They watched the squall travelling over the foam-flecked grey water, shrieking towards France. Then in the thickness they saw a more solid nucleus take shape; they saw it grow sharper in outline.

“God—” exclaimed Bush; he was too disconcerted, too dumb founded, to finish the oath. For there was Loire emerging from the squall, comfortably on the same tack as Hotspur, plunging along in her relentless pursuit with the distance in no way diminished.

“That’s a trick we won’t try a second time,” said Hornblower. He was forcing a smile, tight-lipped.

The French captain was no fool, evidently. He had observed the Hotspur delaying past the best moment for tacking, he had seen the squall engulfing her, and had anticipated her action. He must have tacked at the very same moment. In consequence he had lost little while tacking, and that little had been regained by the time the two ships were in sight of each other once more. Certainly he was a dangerous enemy. He must be one of the more able captains that the French navy possessed. There were several who had distinguished themselves in the last war; true, in consequence of the over-powering British naval strength, most of them had ended the war as prisoners, but the Peace of Amiens had set them free.

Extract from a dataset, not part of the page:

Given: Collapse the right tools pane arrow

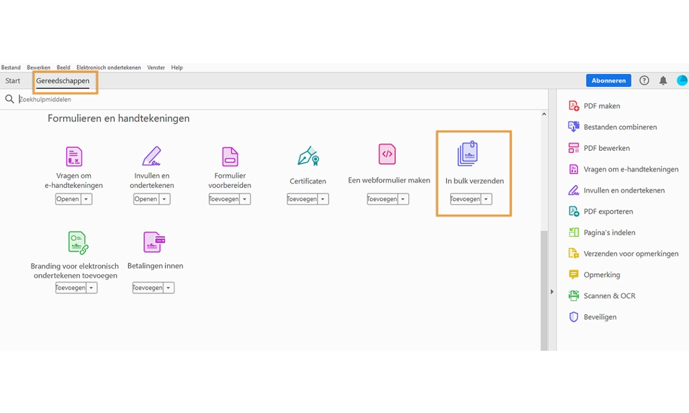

Hornblower turned away from Bush and Prowse and tried to pace the heeling deck, to think out all the implications. This was a dangerous situation, as dangerous as the worst he had envisaged. Inexorably wind and wave were forcing Hotspur closer to the Loire. Even as he tried to pace the deck he felt her shudder and lurch, out of the rhythm of her usual pitch and roll. That was the ‘rogue wave’, generated by some unusual combination of wind and water, thumping against Hotspur’s weather side like a battering ram. Every few seconds rogue waves made themselves felt, checking Hotspur’s way and pushing her bodily to leeward; Loire was encountering exactly similar rogue waves, but with her greater size she was not so susceptible to their influence. They played their part along with the other forces of nature in closing the gap between the two ships.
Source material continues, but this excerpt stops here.